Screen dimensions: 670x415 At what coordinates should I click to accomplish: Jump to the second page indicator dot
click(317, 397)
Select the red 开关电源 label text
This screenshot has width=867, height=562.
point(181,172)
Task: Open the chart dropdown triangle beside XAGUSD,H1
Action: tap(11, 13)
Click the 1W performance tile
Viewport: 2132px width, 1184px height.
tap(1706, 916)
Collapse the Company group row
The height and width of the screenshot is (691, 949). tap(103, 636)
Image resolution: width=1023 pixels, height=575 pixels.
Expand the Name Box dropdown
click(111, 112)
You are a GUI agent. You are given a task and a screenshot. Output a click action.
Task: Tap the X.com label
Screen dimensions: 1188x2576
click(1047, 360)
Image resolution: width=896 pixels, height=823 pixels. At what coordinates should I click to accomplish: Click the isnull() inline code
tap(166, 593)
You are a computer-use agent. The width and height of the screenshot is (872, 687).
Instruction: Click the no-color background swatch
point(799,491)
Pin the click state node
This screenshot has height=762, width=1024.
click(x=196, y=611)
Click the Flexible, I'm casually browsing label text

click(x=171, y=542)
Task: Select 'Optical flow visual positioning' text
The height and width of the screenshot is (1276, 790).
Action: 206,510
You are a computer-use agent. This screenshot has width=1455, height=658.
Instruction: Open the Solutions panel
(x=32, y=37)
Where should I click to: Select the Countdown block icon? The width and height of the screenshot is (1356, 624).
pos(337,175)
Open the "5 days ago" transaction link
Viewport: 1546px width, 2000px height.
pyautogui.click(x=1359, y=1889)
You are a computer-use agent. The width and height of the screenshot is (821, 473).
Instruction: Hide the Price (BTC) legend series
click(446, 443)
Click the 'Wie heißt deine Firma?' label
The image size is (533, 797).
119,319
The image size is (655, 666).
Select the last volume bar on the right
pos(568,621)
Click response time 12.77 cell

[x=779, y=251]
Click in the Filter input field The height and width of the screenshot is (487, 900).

• Required work:
Set down the listing again, exactly.

• Solution below:
Screen dimensions: 670x415 At what coordinates should I click to accomplish: Jump to the second page indicator dot
click(317, 397)
Select the red 开关电源 label text
This screenshot has width=867, height=562.
point(181,172)
Task: Open the chart dropdown triangle beside XAGUSD,H1
Action: tap(11, 13)
Click the 1W performance tile
Viewport: 2132px width, 1184px height.
tap(1706, 916)
Collapse the Company group row
The height and width of the screenshot is (691, 949). tap(103, 636)
Image resolution: width=1023 pixels, height=575 pixels.
Expand the Name Box dropdown
click(111, 112)
You are a GUI agent. You are given a task and a screenshot. Output a click action.
Task: Tap the X.com label
Screen dimensions: 1188x2576
click(1047, 360)
Image resolution: width=896 pixels, height=823 pixels. At what coordinates should I click to accomplish: Click the isnull() inline code
tap(166, 593)
You are a computer-use agent. The width and height of the screenshot is (872, 687).
Instruction: Click the no-color background swatch
point(799,491)
Pin the click state node
This screenshot has height=762, width=1024.
click(x=196, y=611)
Click the Flexible, I'm casually browsing label text

click(x=171, y=542)
Task: Select 'Optical flow visual positioning' text
The height and width of the screenshot is (1276, 790).
Action: 206,510
You are a computer-use agent. This screenshot has width=1455, height=658.
Instruction: Open the Solutions panel
(x=32, y=37)
Where should I click to: Select the Countdown block icon? The width and height of the screenshot is (1356, 624).
pos(337,175)
Open the "5 days ago" transaction link
Viewport: 1546px width, 2000px height.
pyautogui.click(x=1359, y=1889)
You are a computer-use agent. The width and height of the screenshot is (821, 473).
Instruction: Hide the Price (BTC) legend series
click(446, 443)
Click the 'Wie heißt deine Firma?' label
The image size is (533, 797).
119,319
The image size is (655, 666).
Select the last volume bar on the right
pos(568,621)
Click response time 12.77 cell

[x=779, y=251]
Click in the Filter input field The height and width of the screenshot is (487, 900).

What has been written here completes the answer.